- Born: James Andrew Little January 14, 1976 (age 50) Woodbridge, Virginia, U.S.
- Occupations: American carpenter, stagehand, television personality
- Website: http://www.channeljimmy.com/

= Jimmy Little (carpenter) =

American carpenter, TV personality

James Andrew Little (born January 14, 1976, Woodbridge, Virginia) is an American carpenter, stagehand and television personality.
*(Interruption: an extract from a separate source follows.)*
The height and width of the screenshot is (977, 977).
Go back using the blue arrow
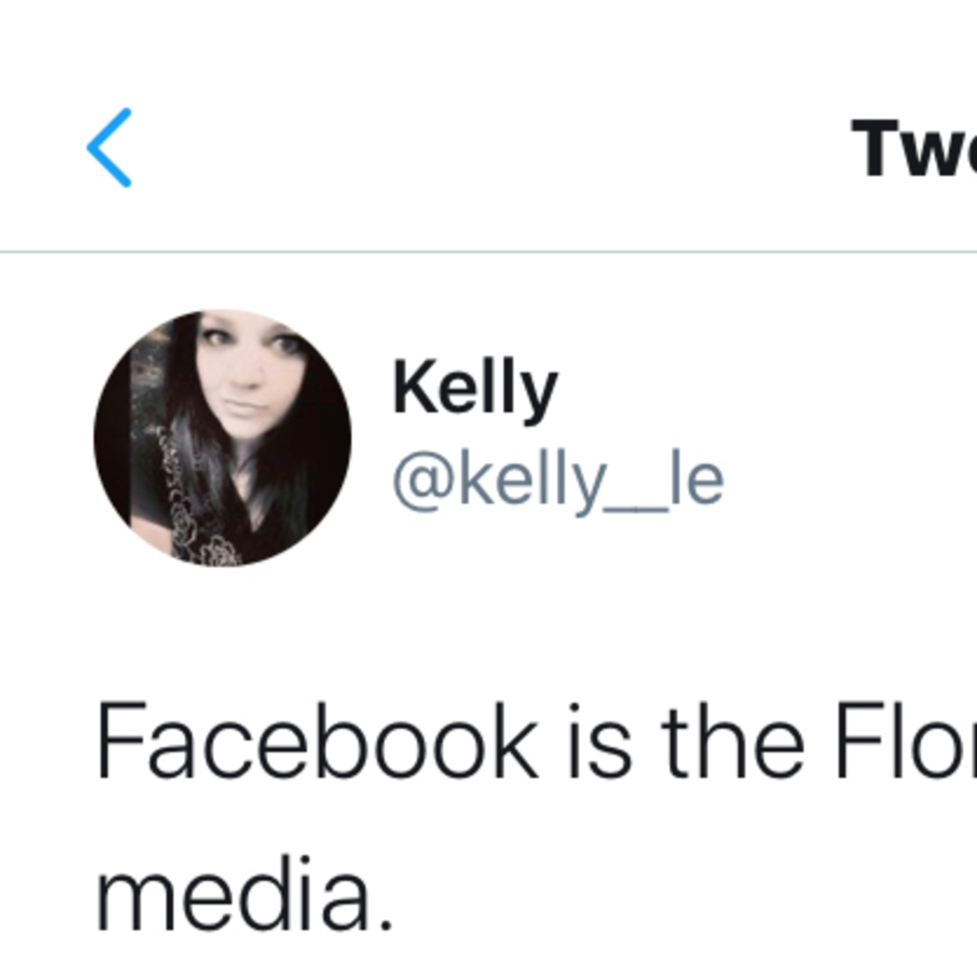click(110, 148)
He is currently a co-host and carpenter on HGTV's Don't Sweat It (with Steve Watson) and HGTV's Dear Genevieve (starring Genevieve Gorder).

==Family==
Little's father owned a construction company and his mother managed companies ranging from landscaping, lumber, painting and millwork. Little was formerly a carpenter on Trading Spaces and Town Haul. He belongs to the International Alliance of Theatrical Stage Employees (IATSE).

==Television==
===HGTV===
- Don't Sweat It (91 episodes to date; co-host and construction supervisor)
- Dear Genevieve (8 episodes to date)
- 25 Biggest Renovation Mistakes (1 episode; commentator)
- 25 Biggest Landscaping Mistakes (1 episode; commentator)

===TLC===
- Trading Spaces (13 Episodes, carpenter)
- Town Haul (18 Episodes, carpenter and co-host)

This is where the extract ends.